**Arbeitsauftrag 1**
Beantworte anhand des Textauszugs kurz:
(a) Von wem und aus welchem Jahr stammt das Ölgemälde »Sterbender Brigant«?
(b) Um wie viel Uhr fiel der erste Schuss?
(c) Wie viele Soldaten und wie viele Räuber fielen bei dem Gefecht?
**Arbeitsauftrag 2**
Der Textauszug schildert ein Gefecht. Liste alle Bezeichnungen auf, die er in dieser Schilderung für die Bande oder ihre Mitglieder verwendet, ohne ihren Anführer.

**Textauszug**
++++
Die Legenden um den fröhlichen Wildschütz verschweigen, was Matthias Klostermayers Zeitgenossen noch wussten: Der »bayrische Hiasl« lebte am Ende ebenso brutal, wie man ihn vor 250 Jahren richtete.
Sterbender Brigant, Ölgemälde aus dem Jahr 1824 von Guillaume Bodinier

Um acht Uhr in der Früh fiel der erste Schuss, aber erst gegen Mittag streckten die Gesetzlosen die Waffen. Da waren im unablässigen Kugelhagel bereits zahlreiche Männer auf beiden Seiten verwundet worden und drei Soldaten sowie zwei Räuber gefallen. Dichter Rauch stand im »Gasthof Post« im Allgäuer Dörfchen Osterzell nahe Kaufbeuren. Zum Teil verletzt und um jeden Atemzug ringend gestanden sich die wilden Gesellen ein, dass jeder weitere Widerstand vergeblich wäre. Als Erster fügte sich ihr Hauptmann. »Jesus, Maria und Josef«, habe er verzweifelt gerufen, »gibt's denn für mich kein Pardon?« Als die Waffen schwiegen, sei er mit erhobenen Händen und am ganzen Leib zitternd vor die Tür getreten. Darauf krochen auch seine Gefolgsleute aus ihren Verstecken – oder wurden herausgezerrt.
++++
**Bereitgestelltes Material**
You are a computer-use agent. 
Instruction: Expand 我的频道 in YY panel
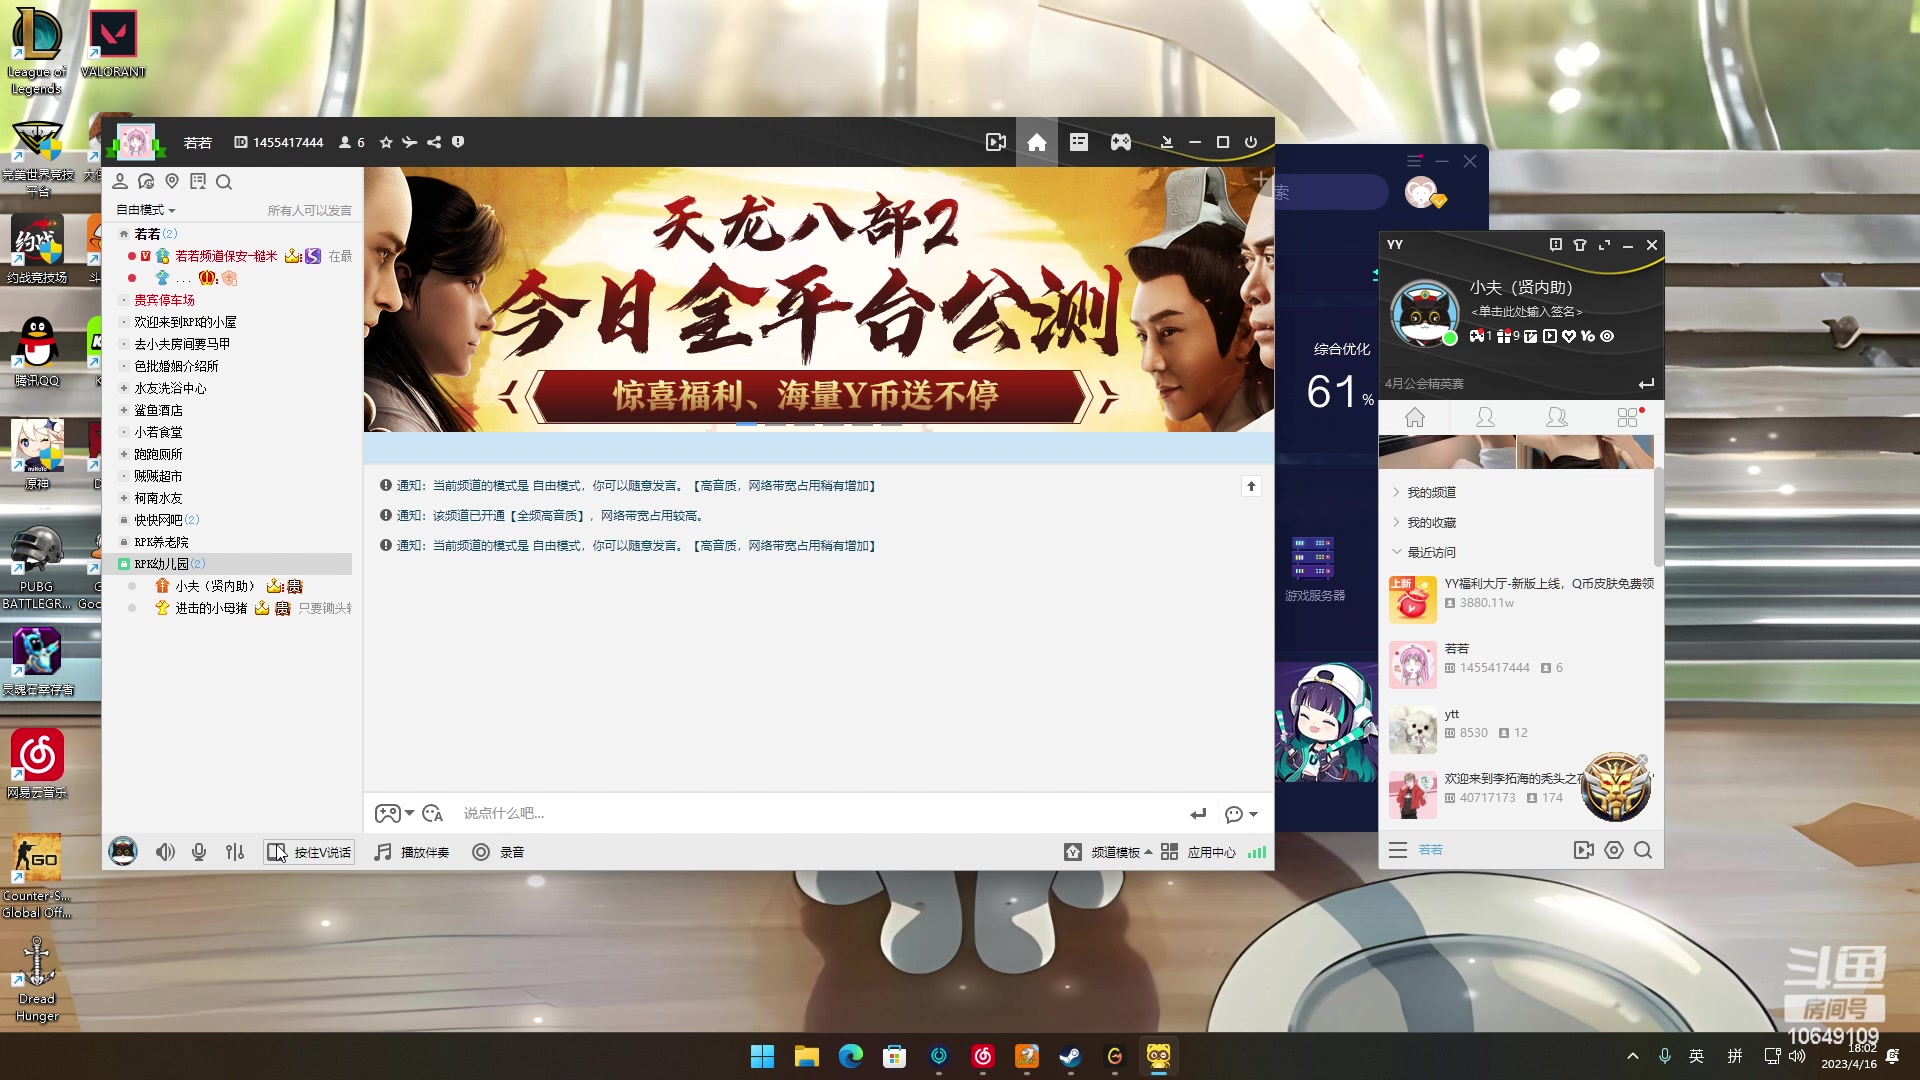coord(1431,492)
++++
**Antwort 1**
(a) Von Guillaume Bodinier, aus dem Jahr 1824.
(b) Um acht Uhr in der Früh.
(c) Drei Soldaten und zwei Räuber.

**Antwort 2**
- die Gesetzlosen
- Räuber
- die wilden Gesellen
- seine Gefolgsleute